Nathan Wallis was prepared to go as far as it took to examine the human brain, short of having his removed and pickled in a jar. He had an MRI, he had some sort of flashing web strapped to his cranium like Dynamo in the movie The Running Man.
Wallis, a brain development expert, was the narrator of All in the Mind (Sunday, 8.30pm), Prime’s one-off documentary on the human brain from Wellington production house Gibson Group.
Wallis possessed one of the strongest rolling Rs this side of 800 Words actor Erik Thomsen, but was otherwise quite convivial company.
His premise was to discover whether the male and female brains are structured differently – if we can really say that women are more intuitive and emotional and men are more practical and so forth.
He negotiated this rather dangerous territory with aplomb, conducting a circuit of various academics and researchers, who threw out little gobbets of information on the way, such as the percentage of gay sheep.
The best bits was when he recreated several famous psychological natureversus-nurture experiments. So we saw monkeys being offered the choice of trucks and dolls, and parents asked to estimate the height from which their babies could safely crawl down a slope. And best of all, some psychology students asked to play with babies dressed as the opposite sex without the students’ knowledge. Results? Male monkeys prefer trucks. Mothers underestimate the crawling ability of female babies. The students subconsciously usher the girls to the dolls and the boys to the cars.
But some bits seemed pointless. Nathan driving around Manfeild race track against top rally driver Emma Gilmour provided a hardly scientific sample size of two. Intersex person Hami Bruce Mitchell was interesting, but could hardly give us any science behind their story.
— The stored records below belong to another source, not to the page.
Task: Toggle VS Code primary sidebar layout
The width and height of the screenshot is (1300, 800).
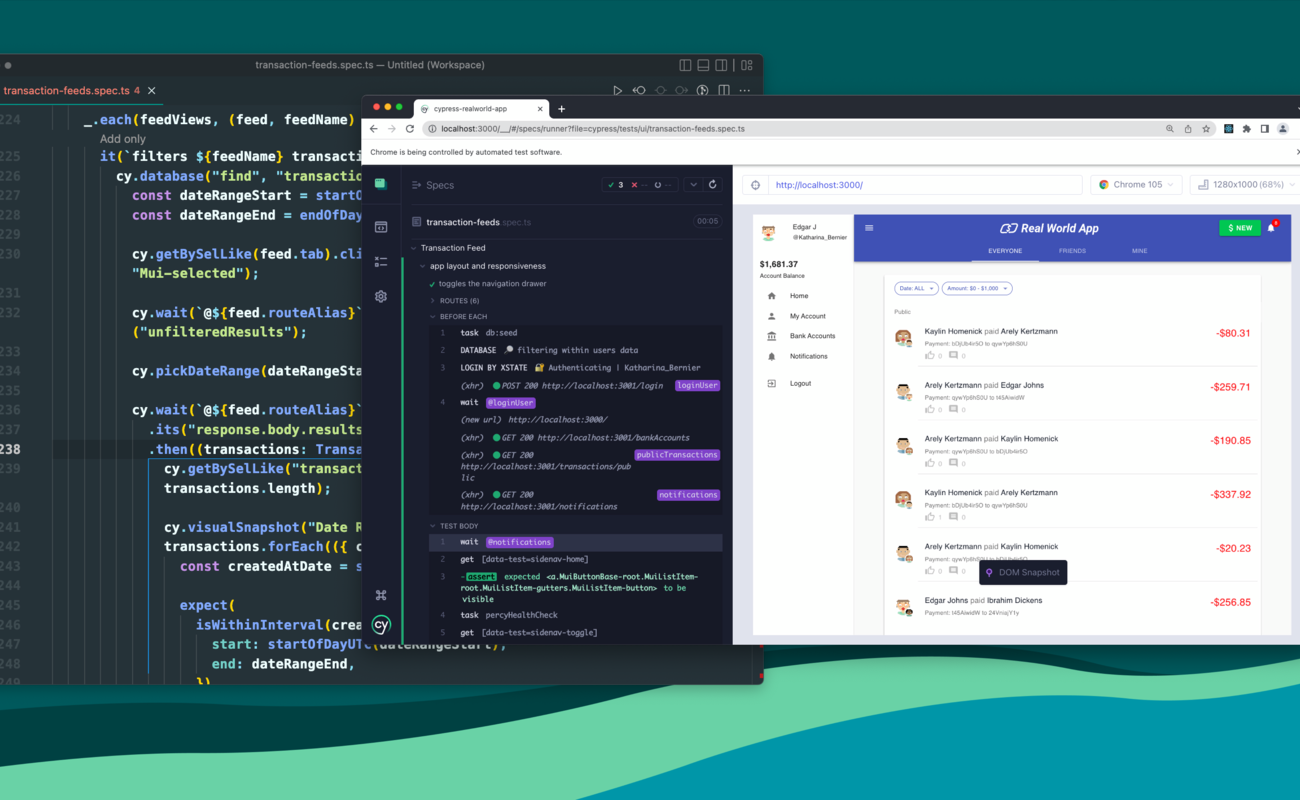Action: click(685, 65)
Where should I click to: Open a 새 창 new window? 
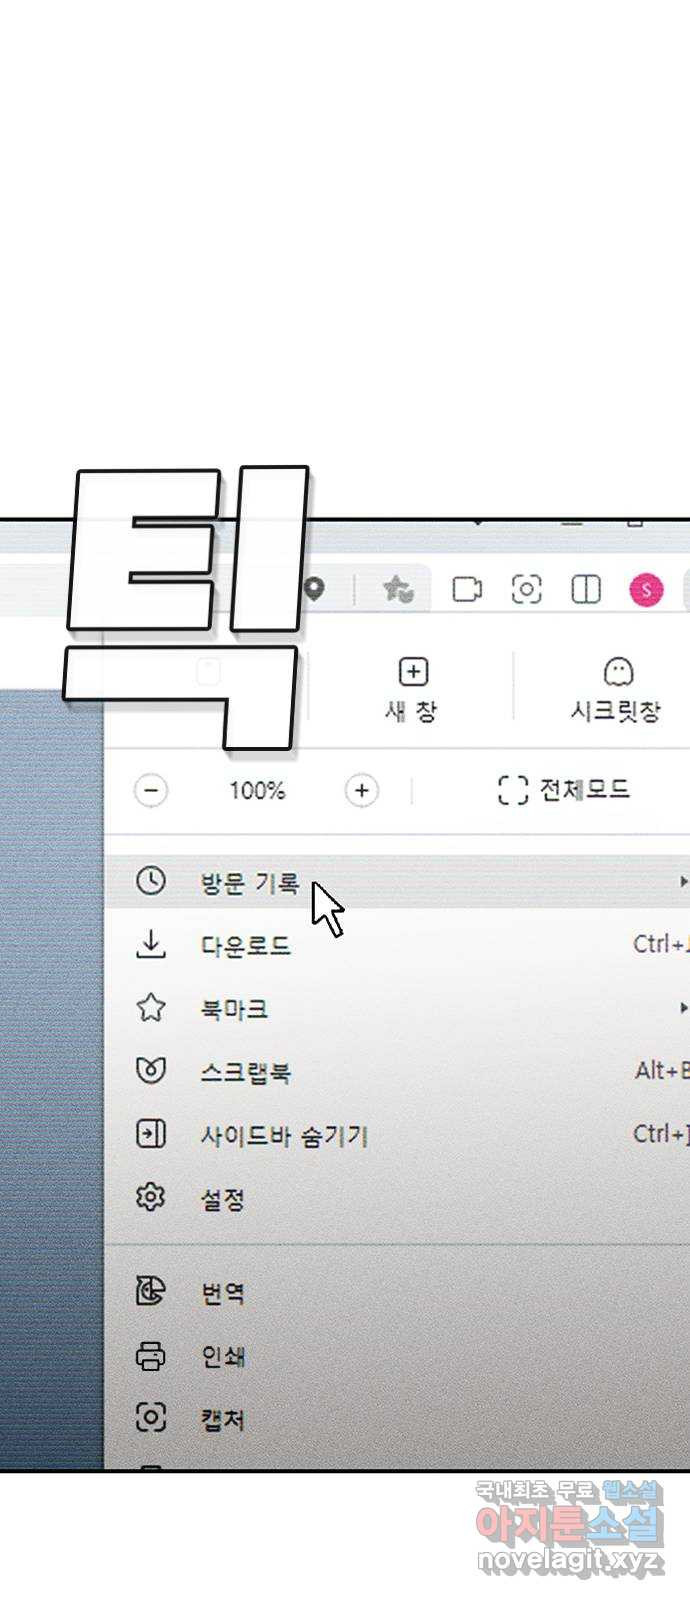[x=412, y=690]
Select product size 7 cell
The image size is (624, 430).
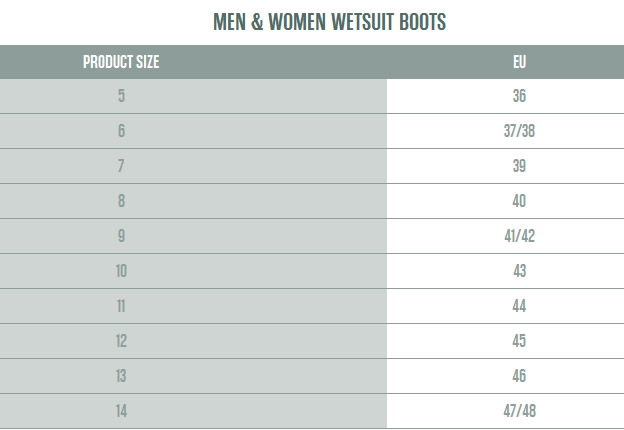coord(193,166)
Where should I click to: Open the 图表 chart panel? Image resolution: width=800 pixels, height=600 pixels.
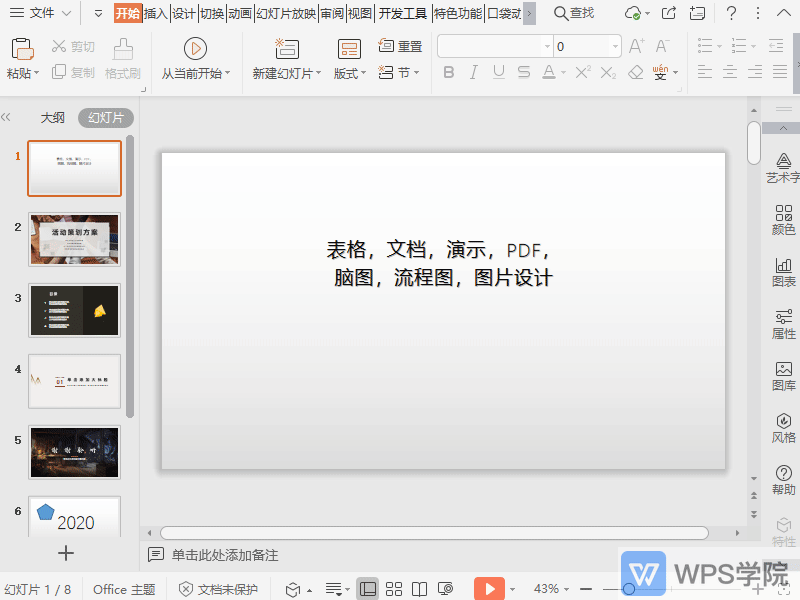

As the experts say, our families, the media and the general environment all conspire to shape us. By the time they get to study adult brains, they’ve been changed by our experience.
Short of cutting brains out of an adult male and an adult female and slicing them chunks out of them, definitive conclusions seemed difficult. Nathan settled for this: our brains aren’t particularly different at all, but the way our environment shapes us is.
This summer’s surprise guilty pleasure – the admission of which will remove the last vestige of credibility from this television reviewer – has been the double-slice of Australian rubbish provided by I’m a Celebrity Get Me Out of Here (TV2) and Married at First Sight (TV3).
I’d not seen the first one before, but its dry, wry hosts, former vet Chris Brown and actor Judith Lucy are superb, and watching the remarkable prospect of a renaissance for Australia’s most loathed individual (usually quite unfairly), Anthony Mundine, was refreshing.
Married at First Sight is far superior to our own version, which is to say, even more squirm-inducing and morally bankrupt. The Australian producers had found a much more loathsome combination of unfortunates, topped off by the treacherous Dean and Davina, who by the second week had planned to ditch their new spouses for each other, only for Dean to lose his cojones on camera.
Far surpassing their tawdry melodrama is Kiwi psychologist John Aiken, who is interspersed into the action to mouth mindless platitudes about how you need to make an effort in relationships, how upsetting things can upset you, and how the sun is orange and the grass is green.